Cambodia's Developers Aim High Again
Phnom Penh, One of Asia's Few, Major Low-Rise Cities, Dusts Off Plans for Luxury Skyscrapers.
FEBRUARY 7, 2012
By PATRICK BARTA
The Wall Street Journal
PHNOM PENH—Cambodia's low-rise capital city is reaching for the sky—again.
Long known as one of the last major Asian cities without a skyline, Phnom Penh embarked on a high-rise building boom in the middle of the last decade, only to see it derailed by the global financial crisis of 2008 and 2009. Although a few tall buildings were completed, including a 32-story bank tower, other ambitious projects—like an 1,820-foot skyscraper that would have been the tallest in Asia at the time and among the tallest buildings in the world, behind Dubai's 2,717-foot Burj Khalifa—never got off the ground.
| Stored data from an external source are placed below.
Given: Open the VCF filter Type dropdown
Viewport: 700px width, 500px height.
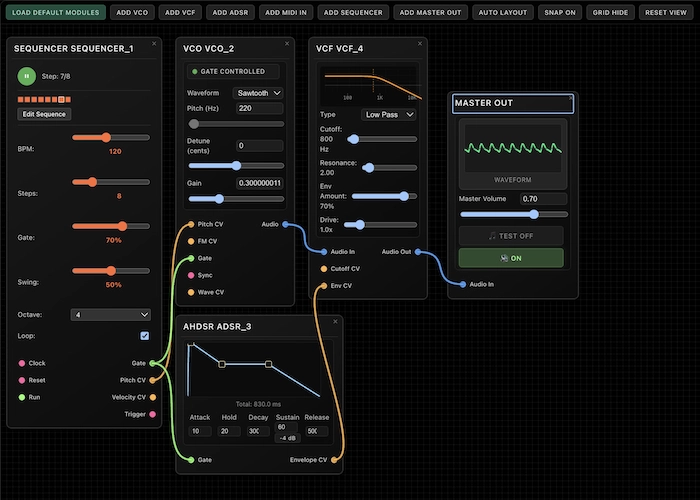Looking at the screenshot, I should click(389, 115).
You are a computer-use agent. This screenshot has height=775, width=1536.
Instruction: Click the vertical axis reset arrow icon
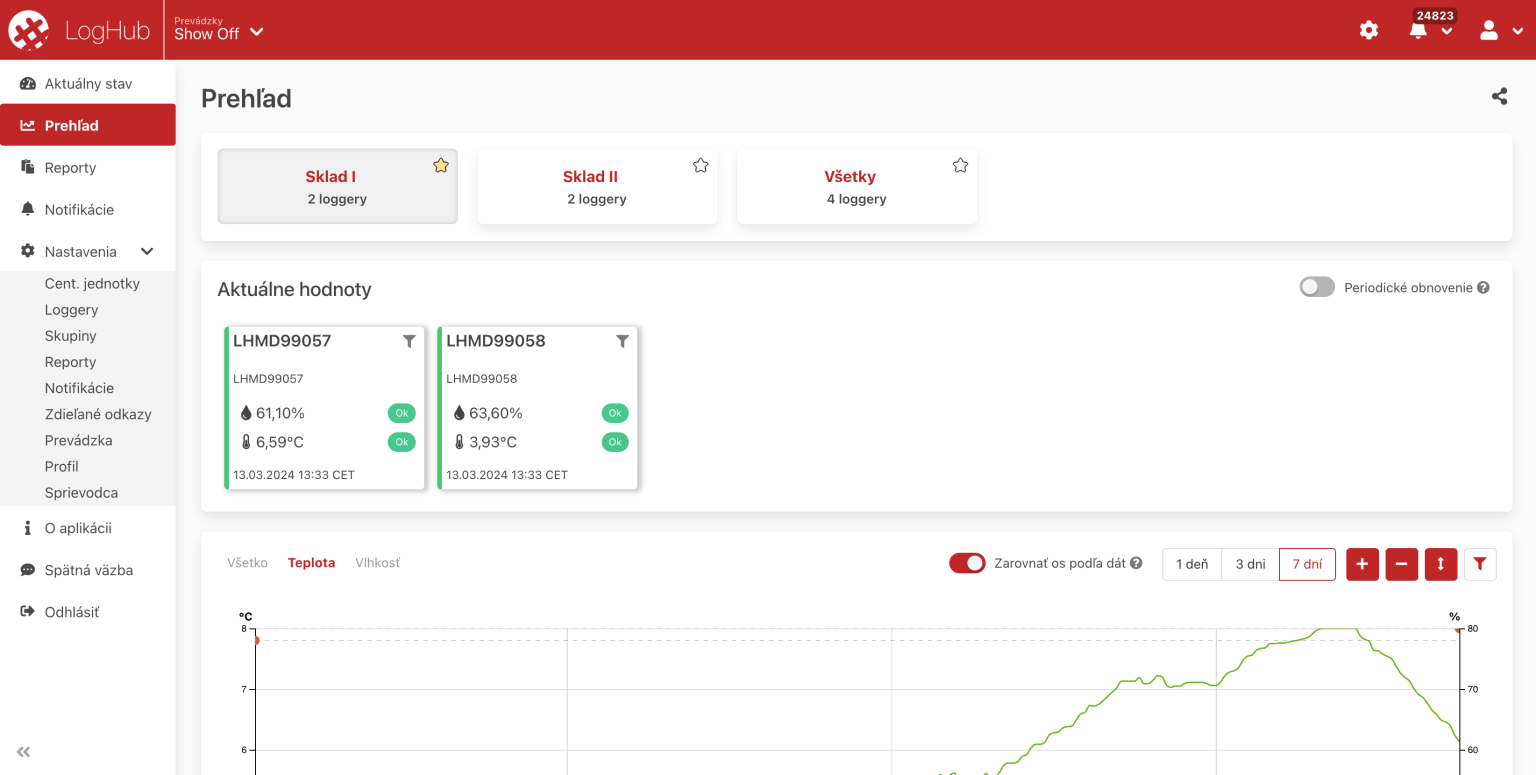(1441, 564)
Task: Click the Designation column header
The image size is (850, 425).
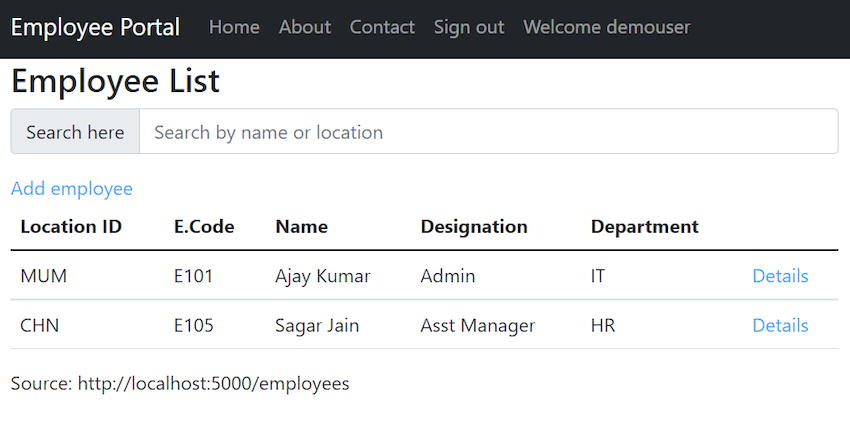Action: [x=474, y=227]
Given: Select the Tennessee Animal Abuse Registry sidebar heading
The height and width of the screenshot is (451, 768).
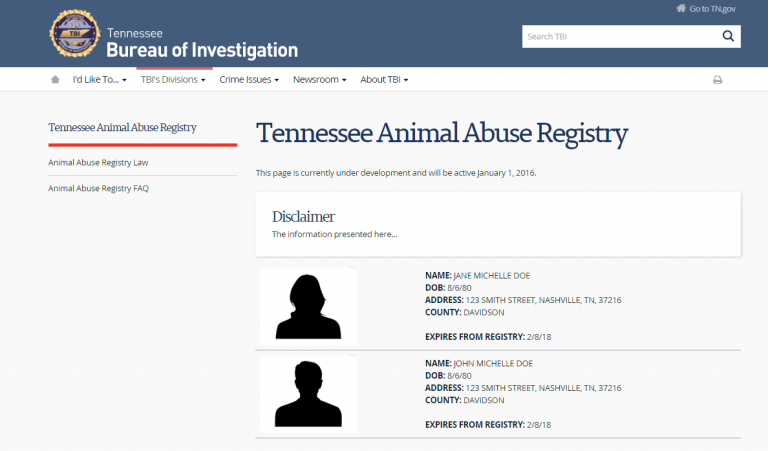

Now that Cambodia has recovered from the financial crisis—gross domestic product increased 6.0% in 2010, after rising 0.1% in 2009, according to the World Bank—its developers are dusting off ambitious plans again. They are betting that Cambodia could become one of Asia's next big investment hot spots, though it remains far from clear whether the country, one of Asia's smallest, can sustain the high-end, high-risedevelopment that has transformed other Asian cities in recent years.